Quite apart from any questions concerning the reliability
of the divers or the truth of their testimony, it's
plausible that scientists believed that what happens to
submerged bottles was a clearer and more reliable
indication of whether water pressed in upon itself than
the experiences (no matter how accurately reported) of
submerged people.
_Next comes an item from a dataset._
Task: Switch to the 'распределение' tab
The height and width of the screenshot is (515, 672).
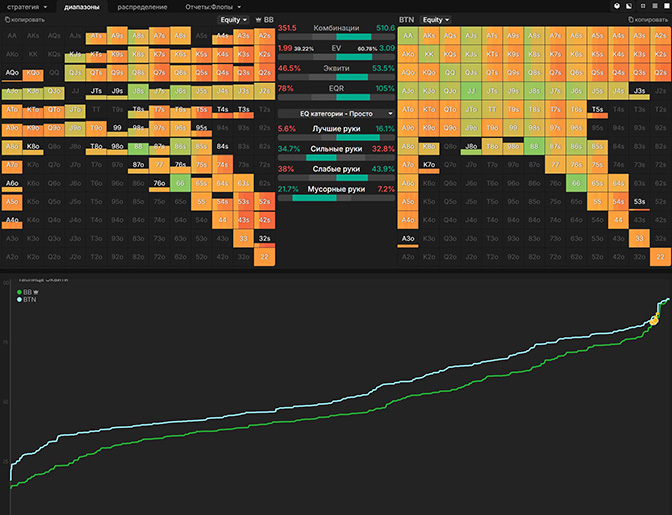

Why in general should confidence in
empirical claims derived from the employment of reliable
instruments, experimental designs, etc. have to be
explained mainly in terms of the "identities of
individuals"? (For more on this in connection with recent
science, see Peter Galison, *How Experiments End*, and
Alan Franklin, *Neglect of Experiment*, and *Experiment,
Right or Wrong*.)

Secondly, it's conceivable that people relied upon some of
the empirical reports Shapin considers because of external
constraints which encouraged truth telling and discouraged
speaking falsely rather than because of the character of
the reporter. The constraints built into to the work
situations of Shapin's non-genteel "invisible technicians"
are an example (Ch. Eight). Other reports might have been
relied upon not so much because of the identities or
situations of the reporters as because of perceptual and
cognitive psychological factors which made mistakes
unlikely. Thus Boyle's assistants describe some things
which cognitively and perceptually normal human beings
typically don't get wrong (385). Here it's worth
considering Annette Baier's discussion of reasons other
than trust for relying on others (see: "Trust and Anti-
trust" in Baier, *Moral Prejudices*).

Thirdly, Shapin documents the importance of the
plausibility of what is reported to the assessment of the
reliability of the report. There are obvious connections
between plausibility and trustworthiness; someone who
wishes to establish a reputation for genteel
trustworthiness is well advised to try to avoid making
implausible claims. More interestingly, there is a matter
of weighting. A prima facie implausible claim delivered
in a manner which "...inspires a just confidence" by
someone with the genteel virtues of "integrity and
disinterestedness" (212) will get a better hearing than the
same claim delivered in a boastful, wonder-mongering,
pedantic, or otherwise indecorous manner (221) or if it
came from the mouth of someone whose personal vices,
interest in a particular outcome, or susceptibility to the
influence of others argue against his veracity (223 ff.).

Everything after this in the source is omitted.